JIM's current posture is strong (SHA-pinned actions throughout, minimal permissions: blocks, no pull_request_target / workflow_run triggers, no npm supply chain in production paths, CodeQL scanning of workflows), but there are residual hardening opportunities worth addressing.

Hardening checklist

  • Require approval for first-time contributors on Actions
    Confirm Settings → Actions → General → "Require approval for all outside collaborators" (or stricter) is enabled. Primary defence against a drive-by fork PR that modifies a workflow file to exfiltrate secrets.

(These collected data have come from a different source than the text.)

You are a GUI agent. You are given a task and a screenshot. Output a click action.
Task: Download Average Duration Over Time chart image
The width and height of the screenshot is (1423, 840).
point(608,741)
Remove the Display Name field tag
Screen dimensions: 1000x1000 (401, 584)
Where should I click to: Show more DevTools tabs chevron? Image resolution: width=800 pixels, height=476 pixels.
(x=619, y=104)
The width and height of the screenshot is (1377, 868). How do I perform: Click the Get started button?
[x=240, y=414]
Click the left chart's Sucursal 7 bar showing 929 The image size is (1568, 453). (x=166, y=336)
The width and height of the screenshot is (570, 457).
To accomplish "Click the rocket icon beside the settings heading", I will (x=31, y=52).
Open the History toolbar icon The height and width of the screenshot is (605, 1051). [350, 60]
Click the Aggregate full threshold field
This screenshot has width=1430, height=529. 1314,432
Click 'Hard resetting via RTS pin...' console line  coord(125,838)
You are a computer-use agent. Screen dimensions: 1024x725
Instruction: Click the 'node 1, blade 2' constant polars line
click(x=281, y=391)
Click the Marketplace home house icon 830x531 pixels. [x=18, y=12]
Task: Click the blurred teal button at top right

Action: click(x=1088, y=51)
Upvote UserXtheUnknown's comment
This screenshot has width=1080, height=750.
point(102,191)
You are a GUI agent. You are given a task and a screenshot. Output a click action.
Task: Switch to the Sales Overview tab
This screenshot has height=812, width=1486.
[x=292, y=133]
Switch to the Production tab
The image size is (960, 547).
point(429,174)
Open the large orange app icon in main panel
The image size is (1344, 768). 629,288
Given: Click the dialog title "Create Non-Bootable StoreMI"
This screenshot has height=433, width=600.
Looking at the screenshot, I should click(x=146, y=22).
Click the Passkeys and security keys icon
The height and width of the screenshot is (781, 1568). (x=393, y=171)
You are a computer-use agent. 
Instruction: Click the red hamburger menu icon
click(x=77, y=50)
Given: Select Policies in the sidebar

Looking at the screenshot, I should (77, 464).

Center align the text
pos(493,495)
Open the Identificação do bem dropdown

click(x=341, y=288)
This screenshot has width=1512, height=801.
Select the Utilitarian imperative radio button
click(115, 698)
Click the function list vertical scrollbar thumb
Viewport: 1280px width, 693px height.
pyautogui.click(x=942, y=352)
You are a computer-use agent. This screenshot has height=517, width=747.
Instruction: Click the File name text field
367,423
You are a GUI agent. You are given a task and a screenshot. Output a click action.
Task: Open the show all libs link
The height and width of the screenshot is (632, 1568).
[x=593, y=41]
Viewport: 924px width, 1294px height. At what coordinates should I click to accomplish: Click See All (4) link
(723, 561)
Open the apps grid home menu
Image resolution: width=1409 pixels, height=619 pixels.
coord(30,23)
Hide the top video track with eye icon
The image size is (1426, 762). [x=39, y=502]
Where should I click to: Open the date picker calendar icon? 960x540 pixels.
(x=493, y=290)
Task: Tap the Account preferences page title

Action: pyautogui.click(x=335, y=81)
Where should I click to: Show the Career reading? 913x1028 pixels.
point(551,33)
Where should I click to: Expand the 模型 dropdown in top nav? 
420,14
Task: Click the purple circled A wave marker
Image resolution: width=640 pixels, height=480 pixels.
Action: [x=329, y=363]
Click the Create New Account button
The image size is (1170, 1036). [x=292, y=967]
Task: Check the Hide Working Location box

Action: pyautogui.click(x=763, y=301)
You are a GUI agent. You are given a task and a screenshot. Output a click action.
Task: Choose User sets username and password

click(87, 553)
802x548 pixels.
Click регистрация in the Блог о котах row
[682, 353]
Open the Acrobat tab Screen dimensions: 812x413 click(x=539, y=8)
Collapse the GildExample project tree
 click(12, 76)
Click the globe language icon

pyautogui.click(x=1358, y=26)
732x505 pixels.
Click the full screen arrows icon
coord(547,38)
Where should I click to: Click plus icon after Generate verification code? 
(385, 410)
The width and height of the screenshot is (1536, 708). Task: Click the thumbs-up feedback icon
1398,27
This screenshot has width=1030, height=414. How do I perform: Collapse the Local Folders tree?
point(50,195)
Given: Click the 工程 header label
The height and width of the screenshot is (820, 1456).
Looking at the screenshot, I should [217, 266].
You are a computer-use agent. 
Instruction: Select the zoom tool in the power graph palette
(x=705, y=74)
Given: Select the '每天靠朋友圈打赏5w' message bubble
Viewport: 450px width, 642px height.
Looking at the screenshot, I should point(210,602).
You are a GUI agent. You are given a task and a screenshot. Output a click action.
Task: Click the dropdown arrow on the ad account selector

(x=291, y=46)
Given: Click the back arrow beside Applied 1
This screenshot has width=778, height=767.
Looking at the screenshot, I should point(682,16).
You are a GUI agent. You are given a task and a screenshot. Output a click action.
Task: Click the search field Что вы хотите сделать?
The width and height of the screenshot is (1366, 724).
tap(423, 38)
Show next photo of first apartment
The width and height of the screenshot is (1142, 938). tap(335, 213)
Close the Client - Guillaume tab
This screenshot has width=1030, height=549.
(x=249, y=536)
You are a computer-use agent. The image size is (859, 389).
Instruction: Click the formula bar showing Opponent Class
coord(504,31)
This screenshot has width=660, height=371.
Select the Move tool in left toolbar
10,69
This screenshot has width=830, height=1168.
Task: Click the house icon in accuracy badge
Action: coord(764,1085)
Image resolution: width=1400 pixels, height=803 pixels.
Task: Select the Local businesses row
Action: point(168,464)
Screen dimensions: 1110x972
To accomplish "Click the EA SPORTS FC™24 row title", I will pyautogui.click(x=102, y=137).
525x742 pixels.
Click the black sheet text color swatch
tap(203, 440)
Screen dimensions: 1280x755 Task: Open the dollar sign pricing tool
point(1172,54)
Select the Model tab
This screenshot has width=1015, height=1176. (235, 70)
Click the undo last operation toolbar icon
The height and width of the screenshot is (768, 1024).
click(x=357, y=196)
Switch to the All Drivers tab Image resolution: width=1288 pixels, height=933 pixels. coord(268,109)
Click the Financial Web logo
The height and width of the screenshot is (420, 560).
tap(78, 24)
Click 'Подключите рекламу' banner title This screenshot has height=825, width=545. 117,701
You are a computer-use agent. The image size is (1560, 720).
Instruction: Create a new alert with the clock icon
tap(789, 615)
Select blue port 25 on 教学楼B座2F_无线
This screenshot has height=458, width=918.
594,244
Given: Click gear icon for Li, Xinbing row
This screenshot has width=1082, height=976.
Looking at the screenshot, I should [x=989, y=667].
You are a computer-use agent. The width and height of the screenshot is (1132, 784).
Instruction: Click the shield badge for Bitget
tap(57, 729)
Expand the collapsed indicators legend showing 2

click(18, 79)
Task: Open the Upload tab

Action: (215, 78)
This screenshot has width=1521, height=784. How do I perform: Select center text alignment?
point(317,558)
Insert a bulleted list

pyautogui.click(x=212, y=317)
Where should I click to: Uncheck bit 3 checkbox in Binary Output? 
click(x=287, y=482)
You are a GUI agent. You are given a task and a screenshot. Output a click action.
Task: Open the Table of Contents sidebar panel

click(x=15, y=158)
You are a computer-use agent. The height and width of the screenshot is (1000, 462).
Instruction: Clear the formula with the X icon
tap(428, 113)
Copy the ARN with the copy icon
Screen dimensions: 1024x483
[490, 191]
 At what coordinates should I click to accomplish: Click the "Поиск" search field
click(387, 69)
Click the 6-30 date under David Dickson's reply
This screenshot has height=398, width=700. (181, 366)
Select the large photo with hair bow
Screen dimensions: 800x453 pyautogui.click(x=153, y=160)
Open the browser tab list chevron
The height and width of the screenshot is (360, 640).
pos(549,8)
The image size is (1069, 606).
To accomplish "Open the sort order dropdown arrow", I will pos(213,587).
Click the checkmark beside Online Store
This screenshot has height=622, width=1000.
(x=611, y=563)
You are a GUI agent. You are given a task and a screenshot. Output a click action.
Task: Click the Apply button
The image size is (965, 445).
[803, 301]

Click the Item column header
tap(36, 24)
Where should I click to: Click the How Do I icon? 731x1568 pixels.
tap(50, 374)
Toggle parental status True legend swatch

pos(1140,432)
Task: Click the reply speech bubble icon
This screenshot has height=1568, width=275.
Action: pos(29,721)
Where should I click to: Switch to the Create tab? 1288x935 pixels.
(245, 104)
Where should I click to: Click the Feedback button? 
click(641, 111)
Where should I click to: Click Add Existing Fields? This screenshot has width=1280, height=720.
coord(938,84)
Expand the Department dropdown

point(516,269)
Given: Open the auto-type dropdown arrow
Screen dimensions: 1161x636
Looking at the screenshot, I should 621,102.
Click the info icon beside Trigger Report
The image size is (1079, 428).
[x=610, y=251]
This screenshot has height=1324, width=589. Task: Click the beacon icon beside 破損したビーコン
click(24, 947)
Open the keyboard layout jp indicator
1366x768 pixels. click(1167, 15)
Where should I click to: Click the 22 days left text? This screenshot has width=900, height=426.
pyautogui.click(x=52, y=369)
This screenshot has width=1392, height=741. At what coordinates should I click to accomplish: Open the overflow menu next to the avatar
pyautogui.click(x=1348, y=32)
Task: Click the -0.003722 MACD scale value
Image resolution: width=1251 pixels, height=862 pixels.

  • Tag-creation ruleset on v*
    The release workflow triggers on push of v* tags and can publish Docker images to ghcr.io and the PowerShell module to PSGallery. Restrict who can push release tags (ruleset scoped to refs/tags/v*) and require signed commits on the VERSION bump commit.

  • Environment protection for PSGallery publish
    Put `PSGALLERY_API_KEY` behind a GitHub deployment environment with required reviewers. The `publish-powershell` job in release.yml would then require an approver before publish. Costs nothing operationally; stops a hijacked tag push from auto-publishing to PSGallery.

  • Extend artifact attestations beyond Docker images
    Docker images already get SLSA provenance and SBOM attestations via `actions/attest-build-provenance`. Extend the same treatment to the release bundle (`jim-release-.tar.gz`) and the PowerShell module. See Artifact attestations — GitHub Docs.

  • Document the stolen-PAT threat in the threat model
    Add a short section to `engineering/DEVELOPER_GUIDE.md` (or the security section) covering: developer laptops holding JIM-scoped PATs should use fine-grained tokens with least privilege (avoid broad `repo` + `workflow` scope on classic PATs); prefer SSH keys for git access; and do not reuse PATs across personal and JIM work. Unrelated npm tooling on a dev laptop is the most likely exfiltration path for a stolen JIM token.

  • Dependabot action-bump review procedure
    When Dependabot opens a `github-actions` ecosystem bump, verify the new commit SHA against the upstream action's release page (not just the tag). Update the `/review-dependabot` skill (or add a note to `engineering/DEVELOPER_GUIDE.md`) to call this out explicitly. Rationale: the Shai-Hulud vector is a tag swap; SHA pinning defeats it only if the SHA we pin to is genuinely the one the maintainer intended.